**Exercise brief**
For this exercise, restate word for word only the lines from the one containing "Click the plus icon to add new" through the last line below. Pictures do not get copied.

**Extracted information**

+ + + + +

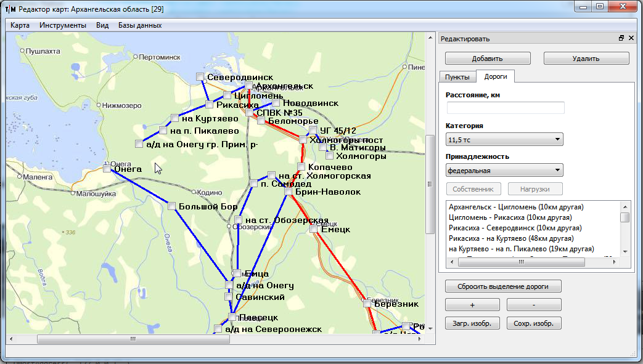This screenshot has width=643, height=364.
Task: Select the Емецк point marker on the map
Action: pyautogui.click(x=313, y=229)
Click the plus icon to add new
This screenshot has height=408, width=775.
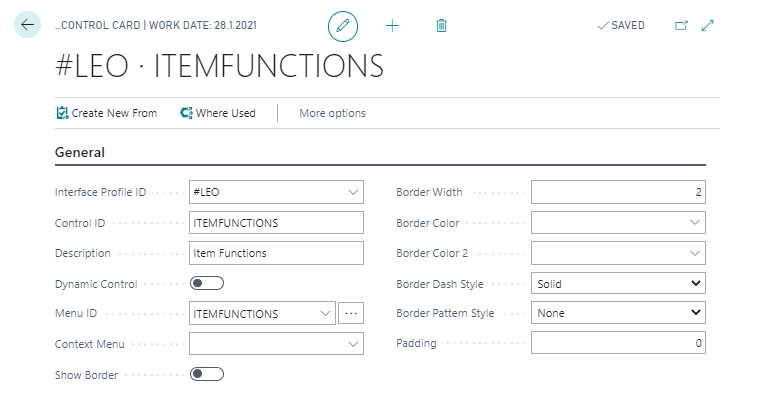392,26
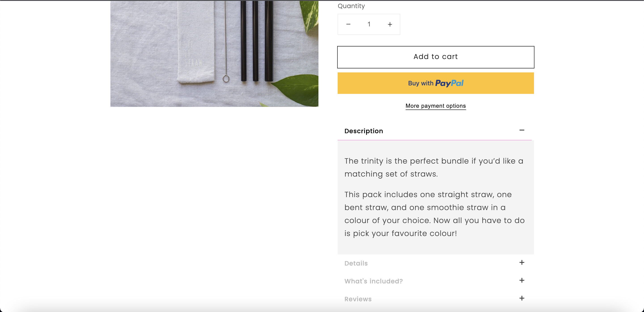This screenshot has height=312, width=644.
Task: Hit the plus icon beside Reviews
Action: click(522, 298)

+ + + + +

**Answer section**
Click the plus icon to add new
This screenshot has height=408, width=775.
392,26
This screenshot has height=312, width=644.
Task: Hit the plus icon beside Reviews
Action: click(522, 298)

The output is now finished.